How common are tetanus cases and deaths worldwide and in the United States in 2025?
Executive summary
Tetanus is now rare in high‑income countries but remains a preventable killer worldwide: global reported deaths fell to under ~35,000 by 2019 and confirmed global case counts have fallen by orders of magnitude since 1990 [1] [2]. In the United States, surveillance shows roughly 20–40 reported cases a year in recent decades and an average of about two deaths per year since 2000, with 2013–2022 totaling 267 cases and 13 deaths reported to CDC [3] [4].
1. A disease driven out of rich countries, not out of the planet
Tetanus incidence and mortality have crashed worldwide over the last three decades because of routine childhood DTP vaccination and maternal‑newborn vaccination efforts; Our World in Data and WHO‑derived charts show the majority of remaining cases and deaths concentrate in South Asia and sub‑Saharan Africa, while global deaths by 2019 fell to less than ~35,000 annually [2] [1]. WHO data collection systems (JRF/GHO) and global analyses repeatedly note that confirmed reported cases underestimate true burden in low‑resource settings because of limited testing and reporting [5] [6].
2. How common is tetanus in the United States in 2025?
U.S. national surveillance classifies tetanus as nationally notifiable and reports “sporadic” cases: since 2010, the CDC says there have been fewer than 40 reported cases each year; state and local pages and prior CDC summaries commonly cite ~30 cases per year as the U.S. average [3] [7] [8]. A CDC surveillance summary covering 2013–2022 recorded 267 cases and 13 deaths reported through NNDSS, and the CDC also notes mortality has declined >99% since the early 1900s and has averaged about two deaths per year since 2000 [4].

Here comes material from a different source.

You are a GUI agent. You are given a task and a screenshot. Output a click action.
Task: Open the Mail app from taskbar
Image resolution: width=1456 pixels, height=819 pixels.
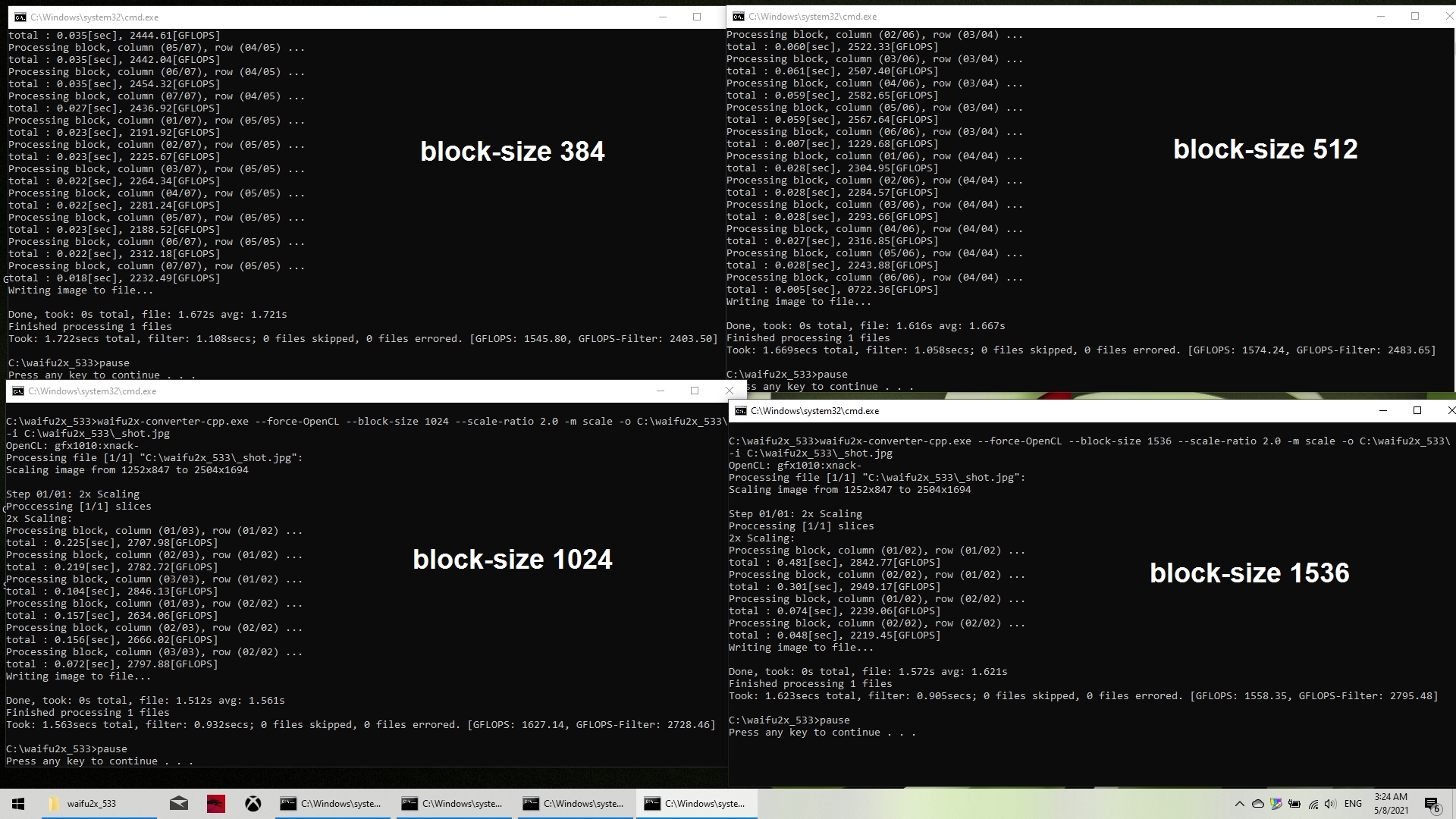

3. Who gets tetanus in the U.S. and why cases persist
U.S. cases occur mainly in people who are unvaccinated, under‑immunized, or elderly with waning immunity; risk groups cited in multiple clinical and public‑health sources include older adults, the unvaccinated, diabetics and injection‑drug users [9] [7]. Serologic surveys find most Americans retain protective antibody levels, but protection decreases with age and is lower among some subgroups, for example those born outside the U.S. and older adults — about 25% of adults ≥80 years lacked sero‑immunity in NHANES 2015–16 analysis [10].
4. How many people still die globally and why estimates vary
Published global estimates differ by source and method: the Global Burden of Disease and WHO‑derived datasets underpin Our World in Data’s conclusion that annual deaths dropped to below ~35,000 by 2019; older literature and GBD-derived papers cite tens of thousands of neonatal and other tetanus deaths in the 2010s [1] [11] [12]. Reporting gaps in low‑resource settings and the focus of deaths in neonatal and maternal tetanus make official confirmed‑case counts underestimates of true incidence [5] [6] [12].
5. Treatment, fatality and why vaccines matter
In places without intensive care, tetanus fatality can be extremely high — historically near 100% for neonatal tetanus — while access to mechanical ventilation and modern ICU care lowers case‑fatality in high‑income settings [13] [12]. That clinical reality explains why vaccination and maternal immunization are the dominant public‑health tools; CDC and WHO materials stress routine immunization and boosters every 10 years for adults to prevent the disease [3] [14] [15].
6. Limits of the available data and competing perspectives
Available public datasets rely on confirmed, reported cases; investigators warn confirmed counts understate burden where surveillance and reporting are weak [5] [6]. Our World in Data and GBD estimates emphasize declines in deaths and cases but use different sources and modelling approaches (WHO JRF, IHME/GBD), producing somewhat different totals and timelines — the consistent signal across sources is dramatic decline, concentrated remaining burden in low‑coverage regions [5] [16] [1].
7. What to watch in 2025 and beyond
Key indicators to follow are WHO/UNICEF JRF country reports and CDC NNDSS annual summaries: WHO/UNICEF track reported cases and neonatal tetanus elimination status; CDC updates national counts and notes trends in cases and deaths [6] [3]. Also watch serosurveys (NHANES‑style) and published GBD updates to spot changes in population immunity and residual death estimates [10] [16].
Limitations: this report uses only the supplied sources; available sources do not mention 2025 global case totals beyond modeling and data updates cited above, and do not provide a single definitive global 2025 death count in the material provided (not found in current reporting).